::: ESTRATTO SELEZIONATO
Mio padre adora Fabio Volo e io non mi sento di rinnegarlo4 min read
Reading Time: 3 minutesSiamo soltanto a inizio dicembre, ma l’incombenza dei regali di Natale per la famiglia si è già fatta pressante. A mia madre avrei voluto regalare l’ultimo libro di Fabio Bartolomei, ma ella si è ormai abituata a leggere su supporto digitale, quindi nisba; avevo un’idea ben precisa di cosa regalare a mia sorella, adoratrice di Pusheen, ma ieri mi ha chiesto tutt’altro, maglie indie da ordinare con largo anticipo su oscuri siti indie; con mio padre sarà facilissimo. Egli, saggiamente, mi ha fatto pervenire settimane fa una richiesta, facendola signorilmente passare da madre, in modo da non chiedermi il regalo direttamente.
L’ultimo libro di Fabio Volo. Che adesso neanche ricordo come si chiami, e non ho nemmeno tanta voglia di andarmelo a cercare per l’internet. Basti sapere che il libro è quello, che mi basterà entrare in una qualsiasi libreria – io da figlia infima qual sono ho già un mezza idea di scandagliare gli scaffali dei libri usati – e potrò uscire col pacchetto pronto e 1/3 dei regali risolto.
C’è un legame piuttosto evidente, direi, tra il titolo dell’articolo e le volontà natalizie di mio padre. A mio padre piace Fabio Volo. Anzi, lo adora. E non è l’unico, nella mia famiglia. Piace a mia madre e a mia sorella; lo legge mia zia, lo pilucca mia cugina. Pare che io sia l’unica immune al fenomeno, ma non è che io ci trovi alcunché di cui vantarmi, che pure io ogni tanto sento il bisogno di darmi a letture leggere e disimpegnate. Che poi non si tratti di Volo è solo un caso.
Temo si tenda, quantomeno negli ultimi anni, a tracciare una linea di separazione fin troppo netta tra le letture impegnate e quelle disimpegnate; tra i lettori “della domenica” e i lettori forti. Tra quelli che in biblioteca puntano su Danielle Steel e quelli che si barcamenano tra Joyce e Hesse. Non è una tendenza che riscontro limitatamente al mondo dei libri e delle lettere. La volontà di separare ciò che è semplice, popolare e godibile senza sforzo alcuno la vedo pure nella musica, nel cinema, nella televisione. Chi ascolta Arvo Part si discosta dal fan di Madonna, chi ride con Neri Parenti è malvisto dagli adoratori di David Lynch, chi guarda Ulisse disprezza X-Factor. La linea di demarcazione tra le due culture – quella alta e quella bassa, l’accademia e il popolo – sembra separare il pubblico molto più di quanto non separi effettivamente i prodotti culturali; Dante lo recitavano i contadini, Alexandre Dumas ha pubblicato I tre moschettieri a puntate sulle riviste dell’epoca, e non è che ai tempi i cosiddetti “romanzi d’appendice” fossero visti con plauso dalla critica. La cultura alta può diventare bassa, la cultura bassa può diventare alta. È il pubblico, tuttavia, a farsi un’idea di sé immobile e definitiva.
::::::
::: RECORD DEL DATASET
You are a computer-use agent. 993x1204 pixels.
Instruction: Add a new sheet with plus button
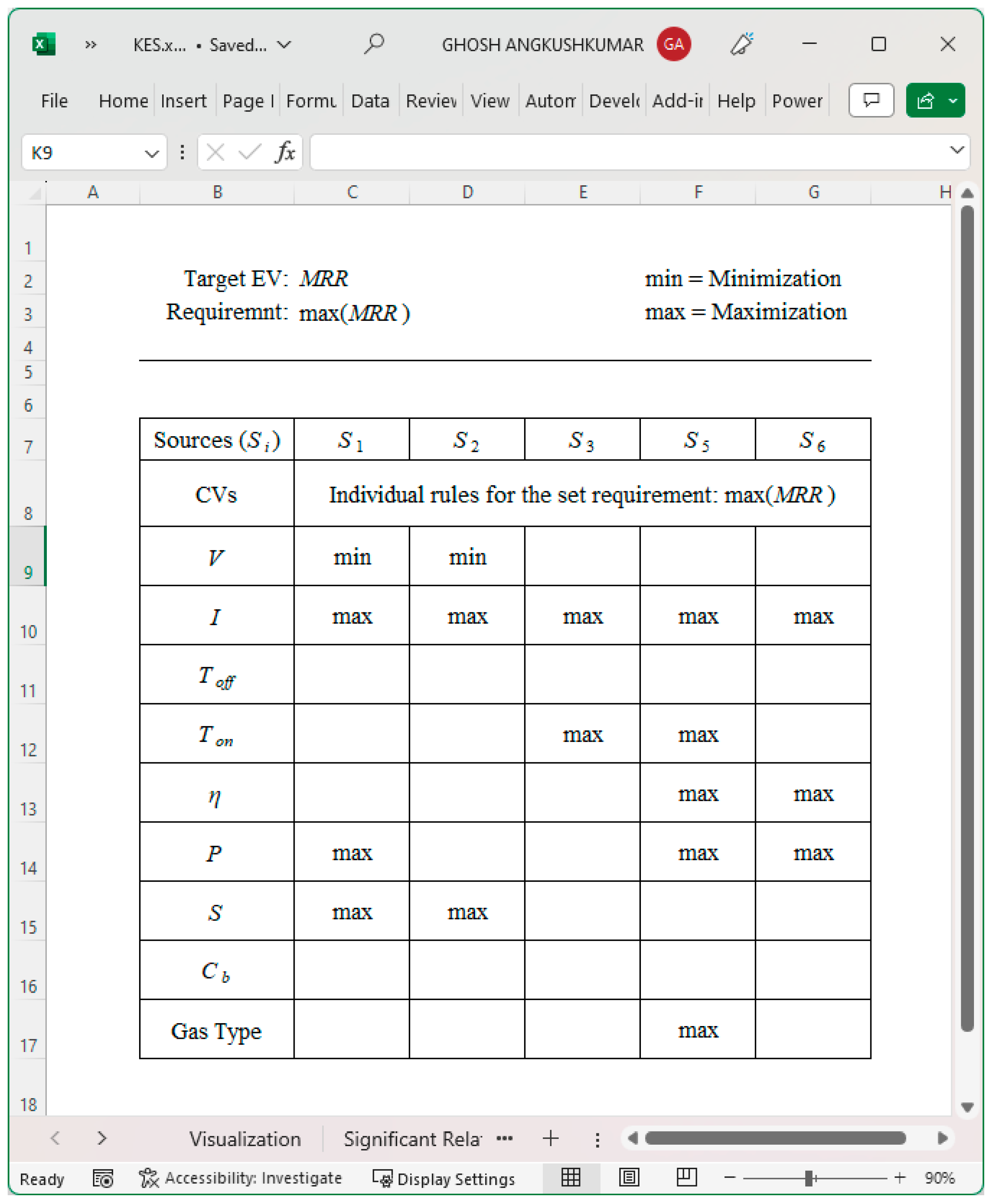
::::::
::: RECORD DEL DATASET
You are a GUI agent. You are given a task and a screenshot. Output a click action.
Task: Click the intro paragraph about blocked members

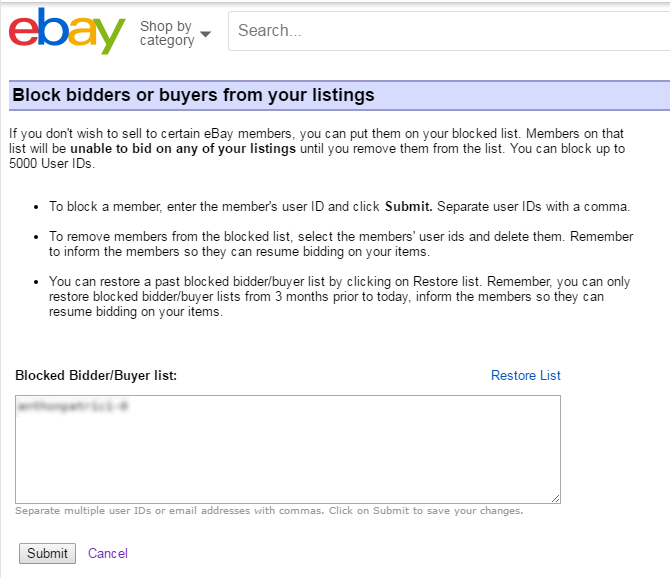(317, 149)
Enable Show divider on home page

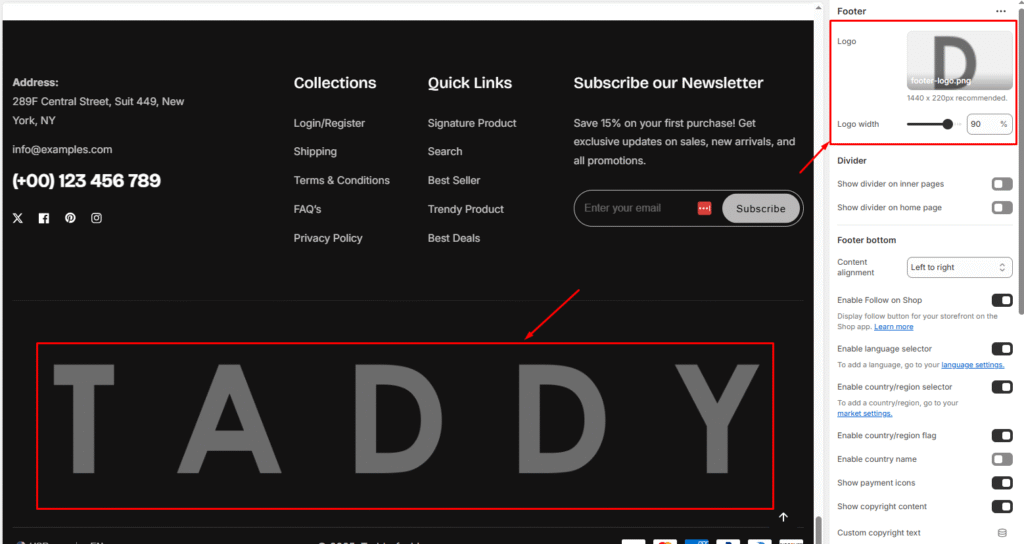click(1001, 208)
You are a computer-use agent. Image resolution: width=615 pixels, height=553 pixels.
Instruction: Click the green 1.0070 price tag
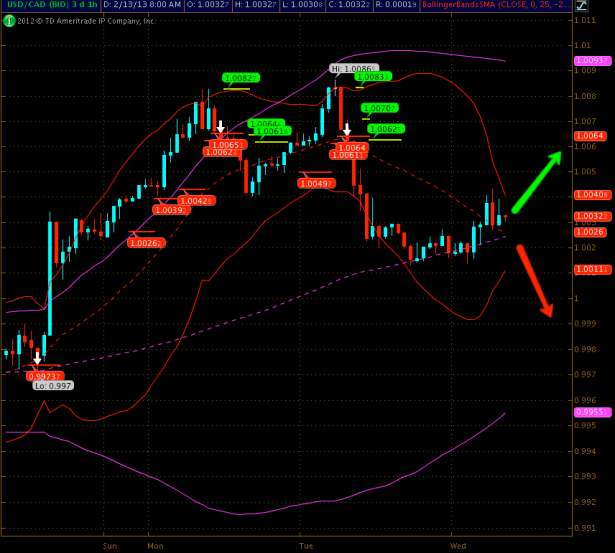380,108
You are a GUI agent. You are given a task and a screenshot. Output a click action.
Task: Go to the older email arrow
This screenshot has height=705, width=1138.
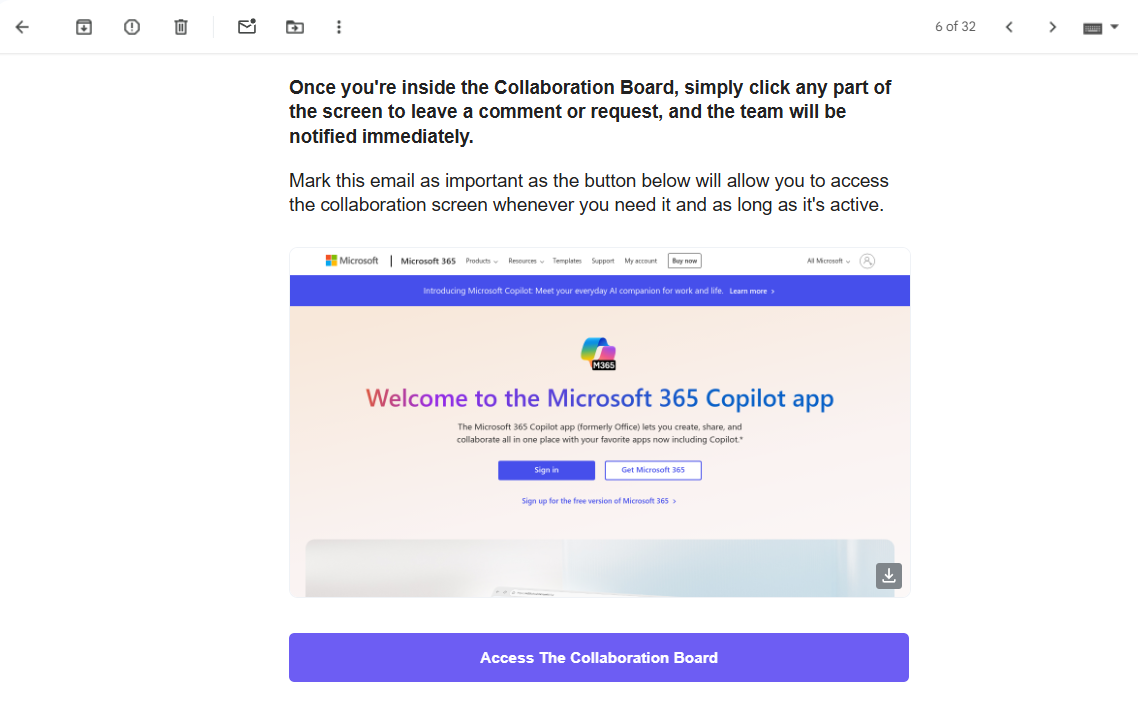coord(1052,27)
::::::
ATTIVITÀ DA SVOLGERE:
a. Rispondi a queste domande basandoti sul testo su Fabio Volo:
(i) Che cosa ha chiesto in regalo la sorella?
(ii) Su quale supporto la madre si è abituata a leggere?
(iii) In che modo Alexandre Dumas ha pubblicato I tre moschettieri?
b. Duplica un passo del testo su Fabio Volo: comincia dalle parole "L’ultimo libro di Fabio Volo." e fermati dopo le parole "dei regali risolto.".
c. Scrivi il seguito del testo su Fabio Volo, a partire dalla frase successiva all'ultima riportata.
I record non hanno alcun legame con il testo su Fabio Volo.

RISULTATI ESERCITAZIONE:
a.
(i) Maglie indie da ordinare con largo anticipo su oscuri siti indie.
(ii) Su supporto digitale.
(iii) A puntate sulle riviste dell'epoca.

b.
L’ultimo libro di Fabio Volo. Che adesso neanche ricordo come si chiami, e non ho nemmeno tanta voglia di andarmelo a cercare per l’internet. Basti sapere che il libro è quello, che mi basterà entrare in una qualsiasi libreria – io da figlia infima qual sono ho già un mezza idea di scandagliare gli scaffali dei libri usati – e potrò uscire col pacchetto pronto e 1/3 dei regali risolto.

c.
E secondo il mio modesto parere, a torto. Mio padre adora Fabio Volo, dicevo. Gradisce anche Sophie Kinsella, Katherine Pancol e un sacco di autori di romanzi leggeri che adesso non mi sovvengono. In compenso, i suoi scrittori preferiti sono Ernest Hemingway e Jack London. Ed è stata mia madre, ancora fan di Volo e attualmente impegnata nella lettura di tutta la serie di Game of Thrones, a convincermi a leggere un bel po’ di anni fa Cime Tempestose di Emily Bronte. Vedrò di soprassedere sui legami letterario-emotivi di mia sorella, sempre lettrice di Volo, con Salinger e Hesse.
Qual è il punto di cotante elucubrazioni? Il punto è che l’individuo è ondivago e cangiante, come fruitore di contenuti. Nessuno avrà mai voglia solo e soltanto di letture, ascolti e visioni impegnate. Il lettore di romanzi leggeri difficilmente leggerà soltanto romanzi leggeri, e l’adoratore di Kubrick avrà voglia una volta ogni tanto di farsi due risate con American Pie.
A volte abbiamo bisogno di staccare, di rilassarci, di lasciarci scivolare in una fruizione disimpegnata, di percorrere un sentiero sicuro che sappiamo già in partenza dove finirà per condurci. Uno schema semplice, l’assenza di alte velleità. Una scrittura che ti si siede accanto, mettendosi al tuo stesso livello se non più in basso. Chi più e chi meno, ne abbiamo bisogno tutti ogni tanto.
E personalmente non riesco a trovare ragione di imbarazzo o vergogna per un così naturale istinto al rilassamento.
(certo, poi su spotify tengo ben nascosta la playlist in cui tengo un’esecranda selezione di musica orrido-pop anni ’90, ma questa è un’altra storia che si chiama “ipocrisia”)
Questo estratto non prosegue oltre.